The violinist argument fails for several reasons, mainly the fact that the intent of an abortion is to kill the fetus, not to terminate the pregnancy. However, it also fails because it assumes that it is morally permissible to unplug the violinist.

First of all, in this analogy you in no way caused the violinist to hook up to you. This attachment occurred against your will and "the society of music lovers" has in this case severely violated your rights. I would like to demonstrate in this post, however, how the common moral intuition in this case fails when scrutinized logically.

As I see it, the main reasons many people see unplugging the violinist as acceptable are twofold.

Firstly, being attached to the violinist is a huge pain in the neck. You need to stay in bed until the violinist recovers. I doubt many people would have the same sense of outrage if you could more or less go about your business. However, as I demonstrated yesterday, the right to life supersedes the right to liberty. Just like the intention of act of causing the avalanche, the intention of act of unplugging yourself is to regain your liberty and to "undo" the situation you have been unjustly placed in to.

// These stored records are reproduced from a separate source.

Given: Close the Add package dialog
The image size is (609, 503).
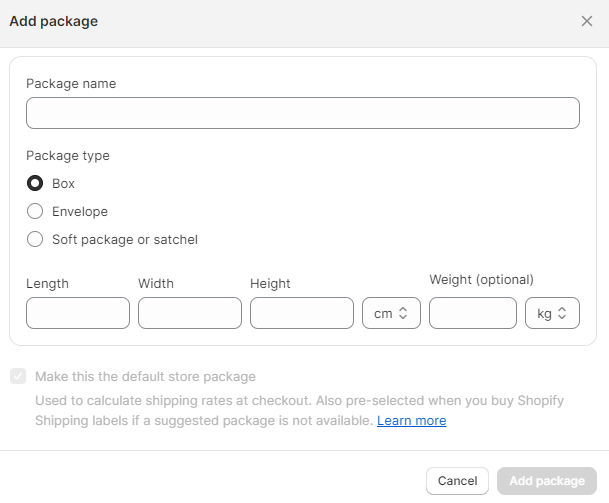Looking at the screenshot, I should pos(586,21).
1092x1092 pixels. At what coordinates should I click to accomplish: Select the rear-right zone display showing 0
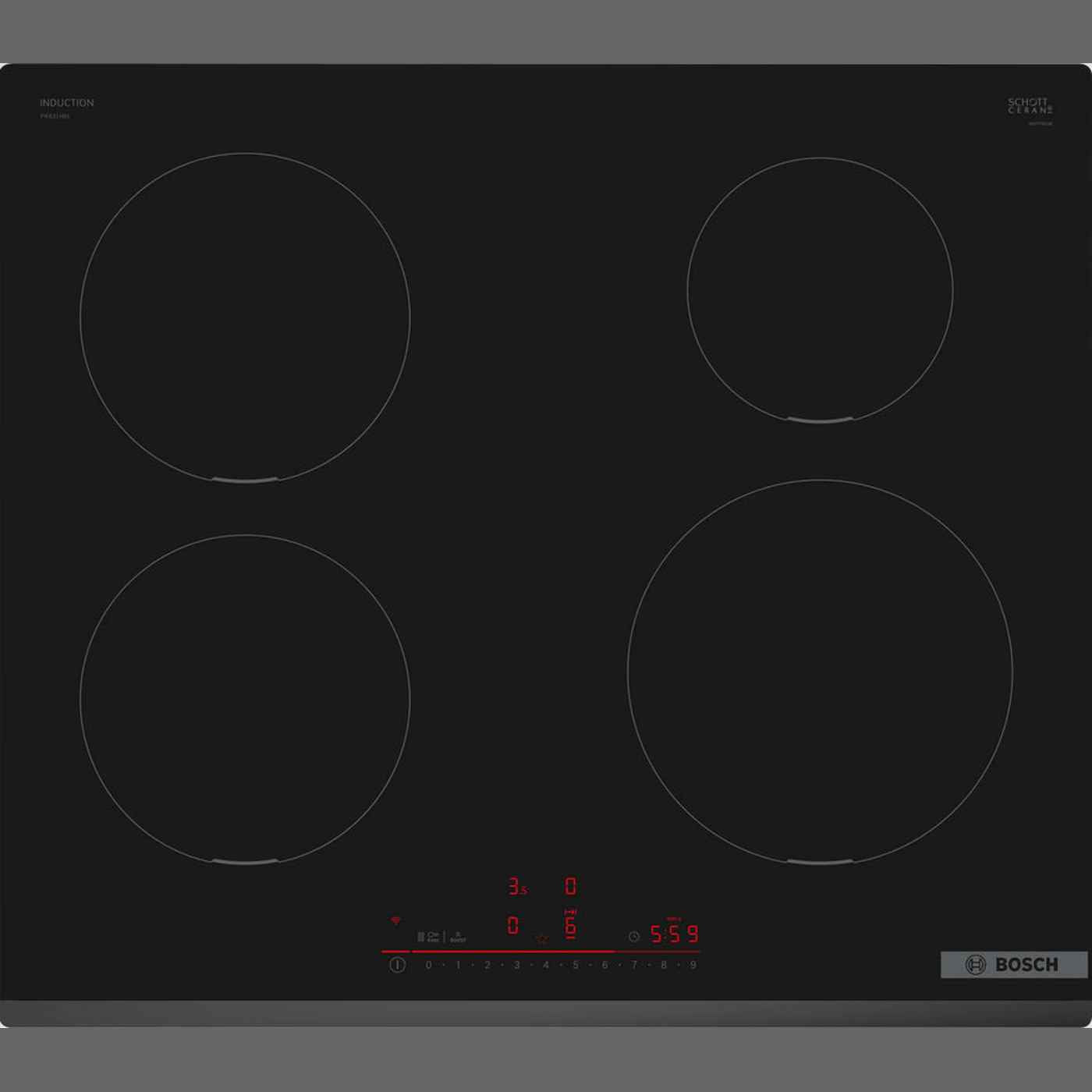(571, 887)
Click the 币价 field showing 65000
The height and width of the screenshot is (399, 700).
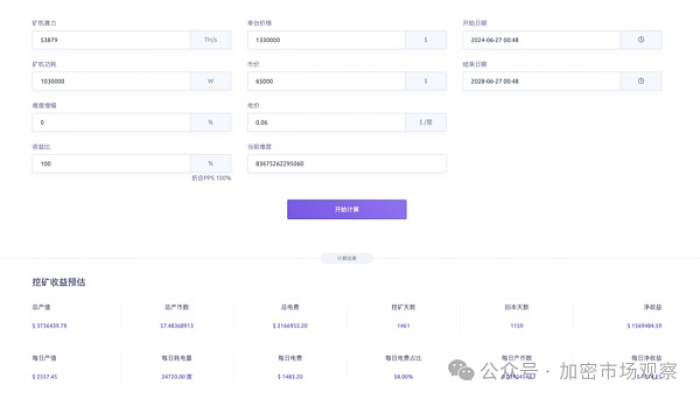pyautogui.click(x=326, y=81)
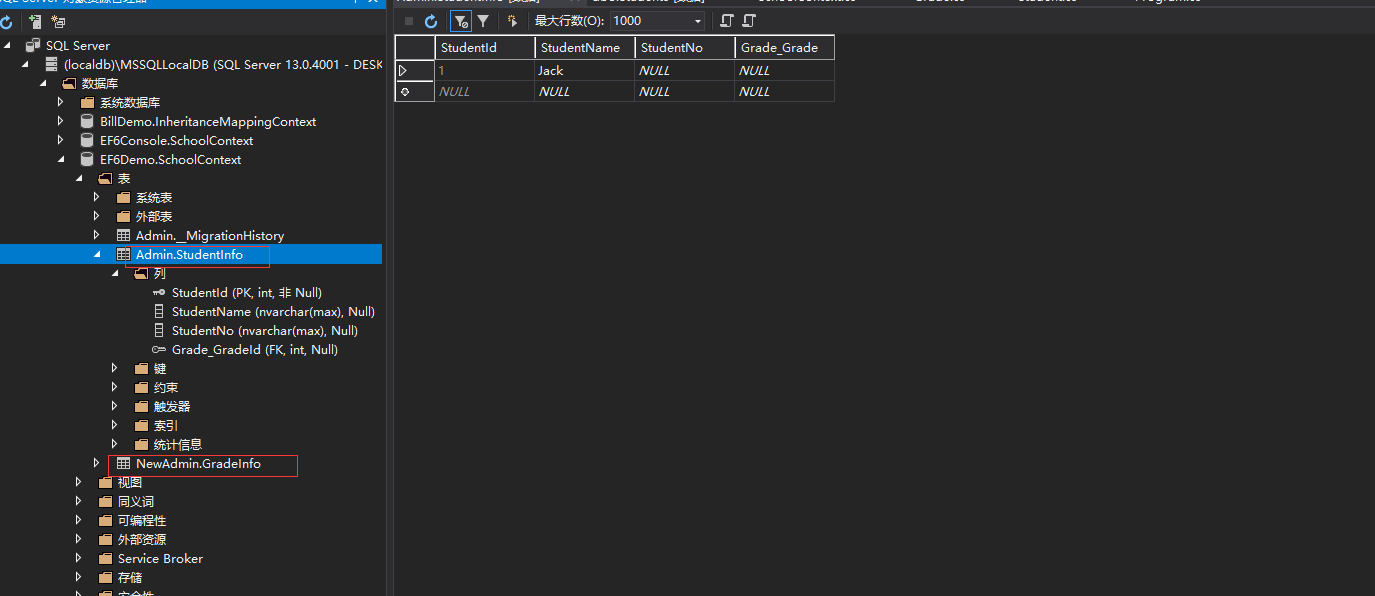1375x596 pixels.
Task: Collapse the 列 columns folder
Action: point(114,273)
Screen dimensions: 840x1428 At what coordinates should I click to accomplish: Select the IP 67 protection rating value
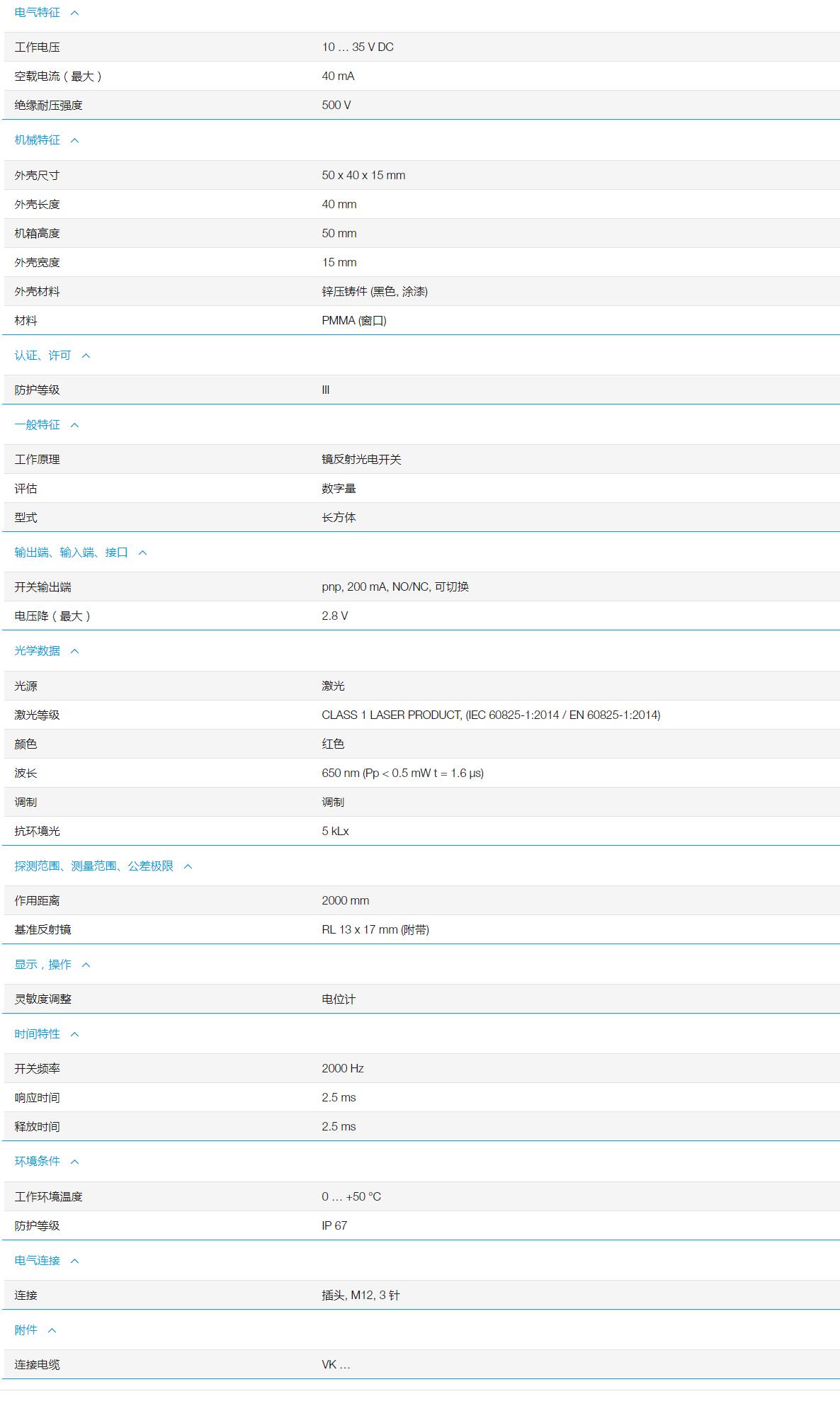(x=334, y=1225)
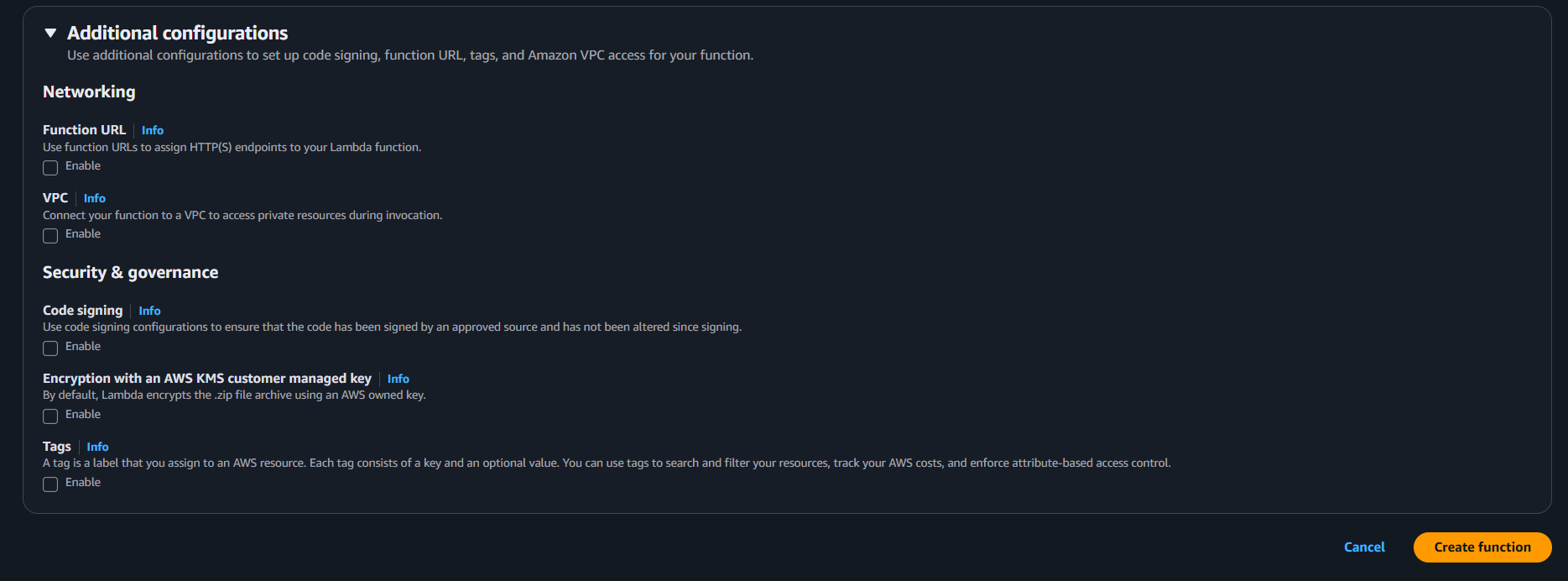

The objection based on positive and negative rights will be addressed in the next section.

Secondly, the situation they are placed in is incredibly unjust, and unplugging is seen as merely returning to the situation prior your kidnapping in which the violinist was dieing of natural causes and you had no greater moral obligation towards him than towards a man on the other side of the planet. However, regardless of how this situation came to pass, we need to consider the present situation.

I will grant that the violinist lacks the positive right to life: the right to use your body; if you could unplug yourself without killing the violinist, I doubt anyone would object. Also, if the violinist were to approach you and demand your assistance, I would be the first to say that you have no obligation to come to his aid; this represents a situation in which you are passively letting the violinist die.

However, in the present situation, you are already hooked up to the violinist. As such, you cannot disconnect yourself because the violinist's death would be a direct result of your action; this is a situation in which you are actively killing the violinist. Because of this fact, the violinist's negative right to life comes into play, just as in the avalanche scenario. Regardless of how this situation came to pass, even though the violinist has no right to your body, your moral obligation to not kill (cause the death of) him takes over.

I may seem like I'm repeating myself, but I want to make sure I have made my point in a way everyone can understand. It may seem counterintuitive that the society of music lovers could impart upon you an obligation that you didn't previously have, or impart upon the violinist a positive right he never had, but the point I'm trying to make is that the application of negative rights is more than adequate to show why unplugging yourself is wrong. Positive rights apply to inaction while negative rights apply to action. Many see the act of unplugging as merely choosing not to allow the violinist usage of your body, but that choice has already been made (I'm sure we can all agree that the society of music lovers have violated your rights).

Because unplugging the violinist is not an act of inaction, the violinist's negative right to live comes into play, and as such, it is immoral to unplug yourself.

However, because your intent was not to cause the violinist's death, in the current legal system of the United States would most likely charge you with manslaughter and not murder. In addition, if the violinist chose to be plugged in, unplugging would be justified as self-defense.

To sum up, while you have no moral obligation to remain plugged in, you do have an obligation not to act in such a way that said action leads to the death of an innocent human being.